How can I use what I have, to do what I need, to get what I want? Everyone strategizes every day. But there are proven ways to implement campaigns that increase engagement, continually build capacity, and choose tactics that best accomplish your goals - and that’s what we teach. Furthermore, our curriculum teaches you how to scan the social environment of your cause and plan how to move the most important actors to support you.
4. Creating a structure that cultivates leadership
Leadership is no longer about the ‘alpha’ leader, but about being part of a team where we are all leaders. But without structure, there is no space for creativity and imagination. A distributed leadership structure is like a snowflake— you need to ask how people will honour commitments, and who is responsible for providing leadership for the different parts. Then you create opportunities for people to grow their leadership skills within the work.

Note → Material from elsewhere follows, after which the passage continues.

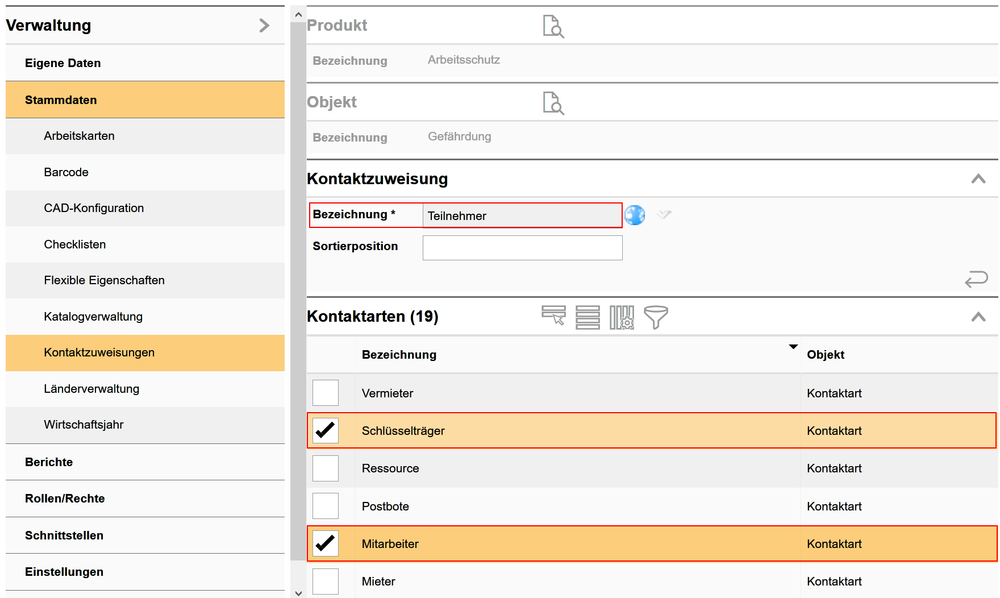Click the return arrow icon in Kontaktzuweisung
This screenshot has height=598, width=1000.
coord(976,280)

5. Moving your people to action
The capstone component of our curriculum is moving people to take action after you have told your story, fostered relationships, and have structured your team so that it’s ready to grow. We teach what techniques catapult your community to do specific tasks, and feel they are supported and growing in the process.

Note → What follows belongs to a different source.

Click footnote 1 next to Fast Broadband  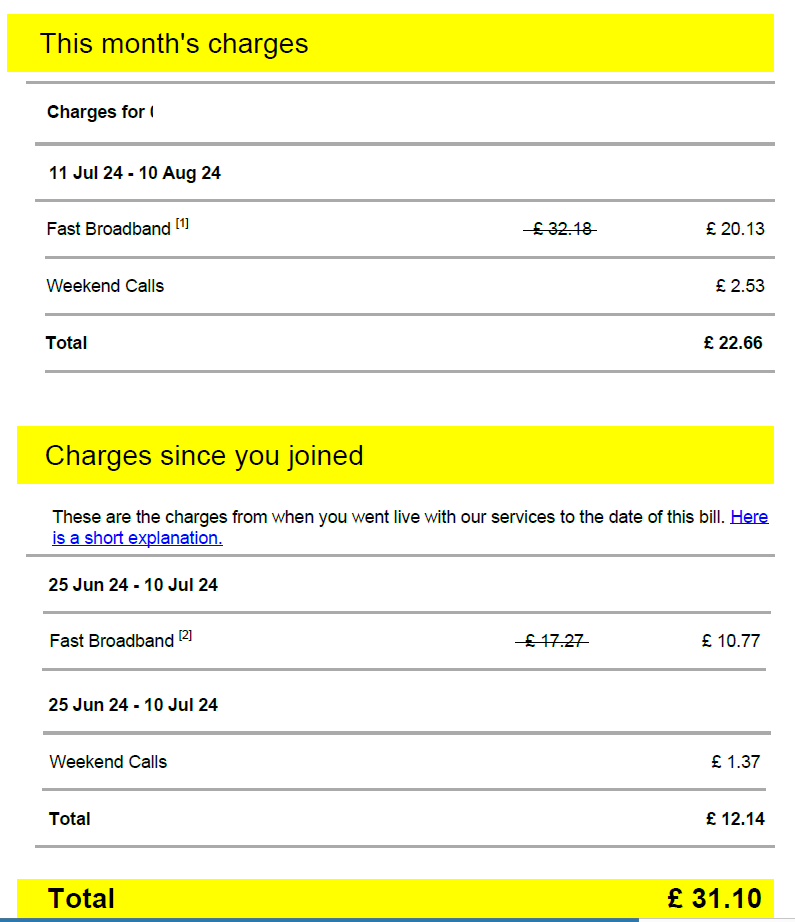point(182,224)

To date, we have trained over 2000 aspiring organizers with projects striving to change the status quo of governance practices, LGBTQ advocacy, environmental justice, labour rights, social planning, immigration practices among many other causes. We host large events for people of all levels of progress in their projects as well as personalized smaller workshops for your organization or team. Please visit our Contact Us page to inquire about setting up a training or being a part of our movement.
We also teach:
Making Government Work for you: This training teaches students how to meet with elected officials. By learning how legislation is developed and understanding elected officials' priorities, students will finish prepared to meet with their politicians, and get the most out of those meetings.
Communication and Media Campaign Planning: This training by Patrick Gossage teaches students how to integrate media with their organizing initiatives. By understanding how media can amplifying organizing objectives at different moments in your campaign timeline, students finish this training with a better understanding of how more effectively tell their organizing story to the media at the right moments.
Social Media: Do you know how your Twitter audience differs from your Facebook audience? How well do you understand how digital algorithms guarantee that some posts will do better than others? This training teaches students how to use social media as impactfully as possible when organizing.
Strategic Mentorship: DVP Olivia Chow has given organizations strategic advice about how to organize as effectively as possible as part of their campaigns.